Two new Spectre variants were discovered by security researchers Vladimir Kiriansky and Carl Waldspurger, who detailed their findings in a publicly released research paper tilted, “Speculative Buffer Overflows: Attacks and Defenses.”
“We introduce Spectre1.1, a new Spectre-v1 variant that leverages speculative stores to create speculative buffer over-flows,” the researchers wrote. “We also present Spectre 1.2 on CPUs that do not enforce read/write protections, speculative stores can overwrite read-only data and code pointers to breach sandboxes.”
Intel publicly reported the initial round of Meltdown and Spectre CPU flaws on Jan. 3. Multiple additional variants have been reported in the months since, including two flaws on May 21 and a Lazy Restore Speculative execution risk disclosed on June 13. The Spectre flaws abuse the speculative execution feature in modern CPUs, which aims to accelerate performance by speculating what the next instruction will be. The new Spectre 1.1 and Spectre 1.2 variants have been given the CVE-2018-3693 identifier and are rated as being high impact, with a Common Vulnerability Scoring System (CVSS) score of 7.1.
“Systems with microprocessors utilizing speculative execution and branch prediction may allow unauthorized disclosure of information to an attacker with local user access via a speculative buffer overflow and side-channel analysis,” Intel warns in an advisory.

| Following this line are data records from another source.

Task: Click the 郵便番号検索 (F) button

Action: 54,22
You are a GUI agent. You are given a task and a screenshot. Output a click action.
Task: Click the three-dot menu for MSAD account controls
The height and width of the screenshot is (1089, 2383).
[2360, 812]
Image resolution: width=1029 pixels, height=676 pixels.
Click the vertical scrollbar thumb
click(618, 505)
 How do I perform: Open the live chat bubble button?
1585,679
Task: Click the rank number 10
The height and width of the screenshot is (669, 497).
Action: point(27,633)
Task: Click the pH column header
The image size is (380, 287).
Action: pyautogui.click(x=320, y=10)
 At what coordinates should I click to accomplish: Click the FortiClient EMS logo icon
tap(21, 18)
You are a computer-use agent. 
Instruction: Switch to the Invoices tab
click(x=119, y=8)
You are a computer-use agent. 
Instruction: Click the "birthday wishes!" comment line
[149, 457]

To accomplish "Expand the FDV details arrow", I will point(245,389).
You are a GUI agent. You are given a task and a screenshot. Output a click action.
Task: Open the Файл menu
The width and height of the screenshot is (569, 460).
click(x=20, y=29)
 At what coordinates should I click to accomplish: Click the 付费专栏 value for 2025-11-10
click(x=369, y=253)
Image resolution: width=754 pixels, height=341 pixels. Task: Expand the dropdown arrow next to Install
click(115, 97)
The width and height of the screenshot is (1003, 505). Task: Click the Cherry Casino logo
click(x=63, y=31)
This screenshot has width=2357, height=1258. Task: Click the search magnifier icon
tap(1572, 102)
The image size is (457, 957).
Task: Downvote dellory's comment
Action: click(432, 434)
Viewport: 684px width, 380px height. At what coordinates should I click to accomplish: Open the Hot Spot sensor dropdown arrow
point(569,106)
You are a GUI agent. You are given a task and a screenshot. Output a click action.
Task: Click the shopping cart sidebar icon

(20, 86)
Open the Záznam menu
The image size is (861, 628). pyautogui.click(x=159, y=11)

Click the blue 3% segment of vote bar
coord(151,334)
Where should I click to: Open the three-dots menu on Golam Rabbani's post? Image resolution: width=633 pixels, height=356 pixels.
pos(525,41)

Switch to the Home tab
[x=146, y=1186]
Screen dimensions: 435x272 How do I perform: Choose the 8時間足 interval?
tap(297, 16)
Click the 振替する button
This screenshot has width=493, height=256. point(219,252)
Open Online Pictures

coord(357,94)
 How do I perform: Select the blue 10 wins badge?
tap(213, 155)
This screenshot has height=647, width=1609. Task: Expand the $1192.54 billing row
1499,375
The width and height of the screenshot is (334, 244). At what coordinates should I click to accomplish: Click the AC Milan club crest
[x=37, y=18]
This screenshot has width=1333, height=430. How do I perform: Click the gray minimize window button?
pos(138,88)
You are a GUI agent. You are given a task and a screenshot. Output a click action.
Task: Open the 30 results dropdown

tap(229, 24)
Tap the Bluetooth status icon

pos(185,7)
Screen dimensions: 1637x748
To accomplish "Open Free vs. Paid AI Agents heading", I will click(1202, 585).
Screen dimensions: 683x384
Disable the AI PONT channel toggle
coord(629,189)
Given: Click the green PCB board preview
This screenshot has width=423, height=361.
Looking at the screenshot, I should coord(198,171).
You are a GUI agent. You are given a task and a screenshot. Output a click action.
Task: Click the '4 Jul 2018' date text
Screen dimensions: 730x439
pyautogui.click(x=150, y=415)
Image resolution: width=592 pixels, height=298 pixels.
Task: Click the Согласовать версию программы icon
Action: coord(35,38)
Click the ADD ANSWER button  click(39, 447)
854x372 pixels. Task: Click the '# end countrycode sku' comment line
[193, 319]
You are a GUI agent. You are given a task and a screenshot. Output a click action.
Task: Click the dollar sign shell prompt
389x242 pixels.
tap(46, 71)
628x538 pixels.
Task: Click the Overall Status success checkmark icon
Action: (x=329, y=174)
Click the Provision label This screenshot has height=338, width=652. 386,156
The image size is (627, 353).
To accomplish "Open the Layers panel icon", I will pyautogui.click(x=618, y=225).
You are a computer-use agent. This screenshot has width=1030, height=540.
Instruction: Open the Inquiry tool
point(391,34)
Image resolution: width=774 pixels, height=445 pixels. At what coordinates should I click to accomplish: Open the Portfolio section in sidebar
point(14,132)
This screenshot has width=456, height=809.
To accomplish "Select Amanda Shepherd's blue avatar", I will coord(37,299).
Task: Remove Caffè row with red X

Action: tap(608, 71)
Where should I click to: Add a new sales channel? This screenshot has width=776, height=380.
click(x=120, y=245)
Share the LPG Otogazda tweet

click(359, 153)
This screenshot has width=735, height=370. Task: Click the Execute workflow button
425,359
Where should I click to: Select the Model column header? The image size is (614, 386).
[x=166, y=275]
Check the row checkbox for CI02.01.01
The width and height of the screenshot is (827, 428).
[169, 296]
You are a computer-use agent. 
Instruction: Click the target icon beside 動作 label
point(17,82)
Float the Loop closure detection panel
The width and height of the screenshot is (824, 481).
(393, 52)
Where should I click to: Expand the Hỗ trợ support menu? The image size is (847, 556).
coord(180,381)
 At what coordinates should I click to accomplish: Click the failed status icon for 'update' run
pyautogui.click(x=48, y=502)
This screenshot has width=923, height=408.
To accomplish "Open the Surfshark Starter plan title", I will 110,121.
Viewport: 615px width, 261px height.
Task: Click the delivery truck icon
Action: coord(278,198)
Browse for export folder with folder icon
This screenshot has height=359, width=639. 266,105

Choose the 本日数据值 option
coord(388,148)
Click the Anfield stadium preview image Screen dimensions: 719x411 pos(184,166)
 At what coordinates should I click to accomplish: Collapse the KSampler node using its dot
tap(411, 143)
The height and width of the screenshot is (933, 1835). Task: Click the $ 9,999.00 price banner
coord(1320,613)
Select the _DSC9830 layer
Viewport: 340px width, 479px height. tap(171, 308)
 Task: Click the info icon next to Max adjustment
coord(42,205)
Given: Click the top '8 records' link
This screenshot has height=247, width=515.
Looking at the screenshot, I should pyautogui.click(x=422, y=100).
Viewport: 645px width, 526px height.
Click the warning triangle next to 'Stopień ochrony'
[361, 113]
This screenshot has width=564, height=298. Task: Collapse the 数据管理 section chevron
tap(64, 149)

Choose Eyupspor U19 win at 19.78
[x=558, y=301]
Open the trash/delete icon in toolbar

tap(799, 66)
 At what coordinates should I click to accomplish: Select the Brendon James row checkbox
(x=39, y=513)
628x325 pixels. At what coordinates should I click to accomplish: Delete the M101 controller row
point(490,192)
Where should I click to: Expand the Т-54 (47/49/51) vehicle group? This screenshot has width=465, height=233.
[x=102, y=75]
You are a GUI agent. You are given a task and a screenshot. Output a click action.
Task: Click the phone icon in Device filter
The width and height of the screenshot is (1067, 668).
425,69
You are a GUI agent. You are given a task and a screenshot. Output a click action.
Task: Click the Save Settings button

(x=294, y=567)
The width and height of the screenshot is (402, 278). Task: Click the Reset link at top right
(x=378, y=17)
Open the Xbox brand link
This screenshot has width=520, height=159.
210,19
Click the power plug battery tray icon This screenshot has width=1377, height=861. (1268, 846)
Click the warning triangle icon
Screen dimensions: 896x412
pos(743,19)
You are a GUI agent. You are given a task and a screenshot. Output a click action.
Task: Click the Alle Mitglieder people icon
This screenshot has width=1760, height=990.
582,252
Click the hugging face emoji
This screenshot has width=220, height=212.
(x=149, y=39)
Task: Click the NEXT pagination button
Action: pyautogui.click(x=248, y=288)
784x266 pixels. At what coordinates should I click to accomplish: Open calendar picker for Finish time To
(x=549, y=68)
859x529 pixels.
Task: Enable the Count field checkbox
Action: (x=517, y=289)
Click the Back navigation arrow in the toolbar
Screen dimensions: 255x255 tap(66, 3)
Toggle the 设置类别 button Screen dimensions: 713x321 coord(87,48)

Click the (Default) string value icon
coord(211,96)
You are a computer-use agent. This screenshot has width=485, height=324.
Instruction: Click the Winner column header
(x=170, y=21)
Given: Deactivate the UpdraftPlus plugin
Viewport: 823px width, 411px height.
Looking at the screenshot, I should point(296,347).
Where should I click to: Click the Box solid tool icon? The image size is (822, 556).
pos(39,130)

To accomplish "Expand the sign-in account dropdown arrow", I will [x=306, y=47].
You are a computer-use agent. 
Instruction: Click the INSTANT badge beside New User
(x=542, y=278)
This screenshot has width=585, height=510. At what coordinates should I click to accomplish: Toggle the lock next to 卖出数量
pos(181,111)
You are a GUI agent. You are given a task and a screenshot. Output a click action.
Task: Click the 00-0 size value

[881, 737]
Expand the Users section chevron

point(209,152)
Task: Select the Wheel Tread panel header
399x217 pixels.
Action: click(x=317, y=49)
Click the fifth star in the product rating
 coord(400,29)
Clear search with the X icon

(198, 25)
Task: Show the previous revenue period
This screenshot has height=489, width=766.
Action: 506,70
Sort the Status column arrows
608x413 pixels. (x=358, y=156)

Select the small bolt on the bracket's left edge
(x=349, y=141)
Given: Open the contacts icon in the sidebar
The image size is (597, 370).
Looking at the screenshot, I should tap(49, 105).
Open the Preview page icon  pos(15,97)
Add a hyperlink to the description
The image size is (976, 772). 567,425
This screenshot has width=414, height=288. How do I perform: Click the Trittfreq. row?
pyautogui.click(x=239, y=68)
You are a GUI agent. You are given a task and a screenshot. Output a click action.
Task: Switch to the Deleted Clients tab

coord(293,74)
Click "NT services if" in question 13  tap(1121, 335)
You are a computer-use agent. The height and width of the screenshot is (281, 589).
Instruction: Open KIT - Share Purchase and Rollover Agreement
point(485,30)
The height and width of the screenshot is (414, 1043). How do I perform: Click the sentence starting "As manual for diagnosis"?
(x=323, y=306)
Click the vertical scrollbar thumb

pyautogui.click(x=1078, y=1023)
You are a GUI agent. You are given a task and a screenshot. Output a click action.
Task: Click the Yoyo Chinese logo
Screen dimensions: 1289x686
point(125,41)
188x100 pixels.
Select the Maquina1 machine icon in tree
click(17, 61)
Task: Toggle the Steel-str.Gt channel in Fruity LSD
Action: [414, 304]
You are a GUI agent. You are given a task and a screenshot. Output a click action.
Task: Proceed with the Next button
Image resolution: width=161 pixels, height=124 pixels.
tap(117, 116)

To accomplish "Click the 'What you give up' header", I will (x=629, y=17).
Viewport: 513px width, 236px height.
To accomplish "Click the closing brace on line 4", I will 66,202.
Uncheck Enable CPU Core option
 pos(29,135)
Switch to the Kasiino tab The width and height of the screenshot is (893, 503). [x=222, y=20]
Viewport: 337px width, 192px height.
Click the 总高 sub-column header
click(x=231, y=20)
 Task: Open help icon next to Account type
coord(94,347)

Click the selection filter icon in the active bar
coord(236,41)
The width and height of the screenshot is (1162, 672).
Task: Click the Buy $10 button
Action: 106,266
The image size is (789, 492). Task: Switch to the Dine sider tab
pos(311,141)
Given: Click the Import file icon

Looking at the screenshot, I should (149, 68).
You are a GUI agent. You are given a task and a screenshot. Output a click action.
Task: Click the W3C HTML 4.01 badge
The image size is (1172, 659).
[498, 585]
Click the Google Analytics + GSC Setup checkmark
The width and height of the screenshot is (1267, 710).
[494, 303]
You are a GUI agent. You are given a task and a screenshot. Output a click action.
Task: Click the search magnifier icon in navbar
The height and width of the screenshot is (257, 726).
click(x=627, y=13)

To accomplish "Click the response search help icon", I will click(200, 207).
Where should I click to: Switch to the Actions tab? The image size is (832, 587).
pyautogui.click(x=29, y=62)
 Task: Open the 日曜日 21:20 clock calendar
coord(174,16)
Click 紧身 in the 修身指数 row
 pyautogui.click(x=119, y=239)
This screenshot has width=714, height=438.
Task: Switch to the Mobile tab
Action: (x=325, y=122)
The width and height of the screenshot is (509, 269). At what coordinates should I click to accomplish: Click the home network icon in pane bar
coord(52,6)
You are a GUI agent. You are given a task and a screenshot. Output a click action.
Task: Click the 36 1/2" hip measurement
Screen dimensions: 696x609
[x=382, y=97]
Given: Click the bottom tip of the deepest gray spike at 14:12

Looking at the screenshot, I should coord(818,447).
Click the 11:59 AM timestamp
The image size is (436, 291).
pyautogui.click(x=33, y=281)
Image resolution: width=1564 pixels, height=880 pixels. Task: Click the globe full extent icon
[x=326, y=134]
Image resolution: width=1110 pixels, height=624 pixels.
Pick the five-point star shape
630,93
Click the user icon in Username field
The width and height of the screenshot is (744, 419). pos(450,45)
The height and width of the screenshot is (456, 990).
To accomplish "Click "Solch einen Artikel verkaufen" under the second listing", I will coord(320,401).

The new CVE-2018-3693 issues were reported to Intel via the company’s bug bounty program, which is hosted by managed bug bounty provider HackerOne. While full details are not currently publicly available on HackerOne’s platform, the Intel bug bounty page indicates that Kiriansky (vik) was paid $100,000 for a bug report.
Intel has already released mitigations for most of the Spectre and Meltdown variants and has publicly stated that it is working on hardware improvements to help prevent future issues as well.
“Along with other companies whose platforms are potentially impacted by these new methods, including AMD and ARM, Intel has worked with operating system vendors, equipment manufacturers, and other ecosystem partners to develop software updates or developer guidance that can help protect systems from these methods,” Intel stated in its advisory. “End users and systems administrators should check with their operating system vendors and apply any available updates as soon as practical.”
The importance of hardware-based innovation to help reduce the risk for Spectre attacks is something that Kiriansky and Waldspurger’s report also highlights.
“If we must rely on software mitigations that require developers to manually reason about the necessity of mitigations, we may face decades of speculative-execution attacks,” the paper states.
Although side-channel speculative attack vulnerabilities related to Meltdown and Spectre have been known since January, wide-scale attacks are not currently being reported. A recent report from SonicWall found that in the first half of 2018, there were no attacks that directly made use of Meltdown and Spectre vulnerabilities.